I have read from here and a bit not sure about the partition log.

First they say:

For each topic, the Kafka cluster maintains a partitioned log that looks like this:

Then they show a picture:

enter image description here

Also they say

The partitions in the log serve several purposes. First, they allow the log to scale beyond a size that will fit on a single server. Each individual partition must fit on the servers that host it, but a topic may have many partitions so it can handle an arbitrary amount of data. Second they act as the unit of parallelism—more on that in a bit.

Do I understand correctly that :

  1. On a cluster, it can have only one partition log of a topic? In other words, two partition of the same topic cannot be in the same cluster?
  2. A Cluster can have multiple partition log from different topics?
  3. The picture about a topic should be more like this? enter image description here
2
1. your understanding is incorrect. A topic can have many partitions that are spread out on different machines (broker nodes) in the cluster – Hans Jespersen

2 Answers

1
votes

A topic consist of 1 or many partitions. You specify the number of partitions when creating the topic, and partitions can also be added after creation.

Kafka will spread the partitions on as many brokers as it can in the cluster. If you only have a single broker then they will be all on this broker.

Many partitions from the same topic can live on the same broker. This happens all the time as most clusters only have a dozen brokers and it's not uncommon to have 50 partitions, hence several partitions from the same topic will live on the same broker.

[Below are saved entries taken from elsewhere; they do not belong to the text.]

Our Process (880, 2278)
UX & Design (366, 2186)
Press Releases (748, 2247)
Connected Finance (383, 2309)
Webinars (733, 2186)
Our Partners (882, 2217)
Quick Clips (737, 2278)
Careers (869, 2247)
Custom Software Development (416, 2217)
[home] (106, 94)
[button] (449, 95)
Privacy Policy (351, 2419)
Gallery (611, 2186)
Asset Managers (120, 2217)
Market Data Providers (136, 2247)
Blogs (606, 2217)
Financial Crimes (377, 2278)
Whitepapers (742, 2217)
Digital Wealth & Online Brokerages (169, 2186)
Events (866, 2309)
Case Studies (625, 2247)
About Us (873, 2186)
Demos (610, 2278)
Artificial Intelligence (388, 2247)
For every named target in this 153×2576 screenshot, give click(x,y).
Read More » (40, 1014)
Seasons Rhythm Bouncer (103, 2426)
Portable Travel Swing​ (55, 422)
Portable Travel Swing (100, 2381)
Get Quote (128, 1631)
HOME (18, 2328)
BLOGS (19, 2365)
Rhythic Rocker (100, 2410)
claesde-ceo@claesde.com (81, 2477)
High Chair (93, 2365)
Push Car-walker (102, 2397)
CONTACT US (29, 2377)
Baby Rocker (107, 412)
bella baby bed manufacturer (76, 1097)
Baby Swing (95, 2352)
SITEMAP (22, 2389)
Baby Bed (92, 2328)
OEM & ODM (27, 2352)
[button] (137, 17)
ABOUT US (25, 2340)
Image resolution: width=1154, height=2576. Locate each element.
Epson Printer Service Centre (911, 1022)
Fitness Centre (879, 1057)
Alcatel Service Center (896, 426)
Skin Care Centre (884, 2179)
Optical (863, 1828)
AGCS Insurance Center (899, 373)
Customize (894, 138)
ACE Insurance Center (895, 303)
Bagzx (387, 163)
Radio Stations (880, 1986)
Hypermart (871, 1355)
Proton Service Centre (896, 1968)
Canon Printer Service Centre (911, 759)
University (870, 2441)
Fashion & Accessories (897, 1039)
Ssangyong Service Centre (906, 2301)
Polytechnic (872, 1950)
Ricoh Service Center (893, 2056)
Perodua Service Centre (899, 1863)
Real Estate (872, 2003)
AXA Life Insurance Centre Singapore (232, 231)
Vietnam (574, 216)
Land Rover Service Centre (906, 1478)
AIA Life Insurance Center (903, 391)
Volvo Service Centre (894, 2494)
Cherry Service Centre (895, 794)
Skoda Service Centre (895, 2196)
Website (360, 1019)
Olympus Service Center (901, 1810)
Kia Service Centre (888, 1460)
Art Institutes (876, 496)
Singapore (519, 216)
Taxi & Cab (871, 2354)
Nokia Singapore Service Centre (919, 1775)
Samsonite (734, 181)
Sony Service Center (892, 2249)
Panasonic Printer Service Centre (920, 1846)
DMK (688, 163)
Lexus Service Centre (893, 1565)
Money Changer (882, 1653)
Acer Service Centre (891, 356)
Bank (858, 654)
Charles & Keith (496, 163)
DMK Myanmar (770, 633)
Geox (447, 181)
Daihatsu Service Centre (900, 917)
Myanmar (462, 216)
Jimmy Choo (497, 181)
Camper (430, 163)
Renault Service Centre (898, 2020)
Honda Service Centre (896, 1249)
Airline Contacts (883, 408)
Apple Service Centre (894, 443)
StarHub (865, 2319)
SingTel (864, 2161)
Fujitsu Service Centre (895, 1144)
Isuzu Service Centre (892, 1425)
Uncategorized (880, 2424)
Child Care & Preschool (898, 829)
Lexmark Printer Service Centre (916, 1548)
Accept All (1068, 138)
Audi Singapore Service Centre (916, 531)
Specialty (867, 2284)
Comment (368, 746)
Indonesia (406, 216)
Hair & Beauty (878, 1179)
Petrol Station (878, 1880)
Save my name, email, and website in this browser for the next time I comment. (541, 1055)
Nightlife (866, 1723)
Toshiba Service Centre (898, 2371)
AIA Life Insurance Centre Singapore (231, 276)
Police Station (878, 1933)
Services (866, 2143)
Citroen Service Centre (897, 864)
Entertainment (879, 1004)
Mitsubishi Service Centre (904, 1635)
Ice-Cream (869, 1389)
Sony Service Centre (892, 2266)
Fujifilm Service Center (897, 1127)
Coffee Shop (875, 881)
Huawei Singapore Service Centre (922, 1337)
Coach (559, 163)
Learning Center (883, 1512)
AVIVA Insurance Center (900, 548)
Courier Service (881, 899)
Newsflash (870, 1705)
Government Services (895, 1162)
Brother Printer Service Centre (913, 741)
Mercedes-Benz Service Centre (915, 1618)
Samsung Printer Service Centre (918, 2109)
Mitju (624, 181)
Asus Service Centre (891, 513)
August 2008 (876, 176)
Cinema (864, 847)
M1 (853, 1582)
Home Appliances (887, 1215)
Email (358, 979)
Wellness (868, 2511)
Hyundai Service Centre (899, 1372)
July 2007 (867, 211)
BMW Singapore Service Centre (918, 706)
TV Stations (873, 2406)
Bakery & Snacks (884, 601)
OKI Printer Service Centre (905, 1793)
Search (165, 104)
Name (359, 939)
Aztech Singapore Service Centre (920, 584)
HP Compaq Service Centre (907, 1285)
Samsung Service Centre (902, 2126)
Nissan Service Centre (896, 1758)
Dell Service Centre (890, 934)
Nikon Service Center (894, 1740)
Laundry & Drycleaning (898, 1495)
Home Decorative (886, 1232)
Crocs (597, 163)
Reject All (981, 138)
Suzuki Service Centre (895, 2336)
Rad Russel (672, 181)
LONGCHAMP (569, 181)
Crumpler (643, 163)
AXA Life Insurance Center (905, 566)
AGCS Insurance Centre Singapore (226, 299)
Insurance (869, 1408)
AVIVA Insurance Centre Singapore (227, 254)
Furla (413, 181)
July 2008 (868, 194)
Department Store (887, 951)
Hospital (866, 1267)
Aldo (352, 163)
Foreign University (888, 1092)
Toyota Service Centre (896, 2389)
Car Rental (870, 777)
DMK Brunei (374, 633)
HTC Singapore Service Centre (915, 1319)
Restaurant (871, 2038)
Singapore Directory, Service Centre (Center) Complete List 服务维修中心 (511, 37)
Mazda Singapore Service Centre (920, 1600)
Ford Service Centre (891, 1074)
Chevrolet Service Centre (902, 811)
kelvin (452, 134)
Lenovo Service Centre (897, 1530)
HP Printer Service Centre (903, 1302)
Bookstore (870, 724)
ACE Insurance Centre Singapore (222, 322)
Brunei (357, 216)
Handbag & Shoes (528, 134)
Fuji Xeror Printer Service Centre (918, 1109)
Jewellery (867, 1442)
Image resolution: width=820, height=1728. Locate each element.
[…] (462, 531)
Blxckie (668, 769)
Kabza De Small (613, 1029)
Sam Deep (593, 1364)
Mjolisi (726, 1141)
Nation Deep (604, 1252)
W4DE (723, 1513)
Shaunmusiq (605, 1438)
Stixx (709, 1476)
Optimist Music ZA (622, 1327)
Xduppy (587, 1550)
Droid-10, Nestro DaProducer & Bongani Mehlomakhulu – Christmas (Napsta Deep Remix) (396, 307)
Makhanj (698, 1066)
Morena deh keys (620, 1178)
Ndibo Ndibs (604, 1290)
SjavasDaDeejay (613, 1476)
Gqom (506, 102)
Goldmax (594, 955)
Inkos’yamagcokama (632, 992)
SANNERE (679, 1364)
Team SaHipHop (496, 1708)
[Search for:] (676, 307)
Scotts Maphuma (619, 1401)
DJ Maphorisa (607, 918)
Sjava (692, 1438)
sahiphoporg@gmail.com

What the docs say is that a partition is a unit that cannot be split. It's either on a broker or not. Whereas a topic is just a collections of partitions that have the same name and configuration.

1
votes

To answer your question:

  1. For a Kafka cluster of b brokers and a topic with p partitions, each broker will roughly hold p/b partitions as primary copy. They might also hold the replica partitions, but that depends on your replication factor. So, e.g. if you have a 3-node cluster, and a topic test with 6 partitions, each node will have 2 partitions.

  2. Yes, it surely can. Extending the previous point, if you have two topics test1, and test2, each with 6 partitions, then each broker will hold 4 partitions in total (2 for each topics).

  3. I guess in the diagram you have mislabeled brokers as cluster.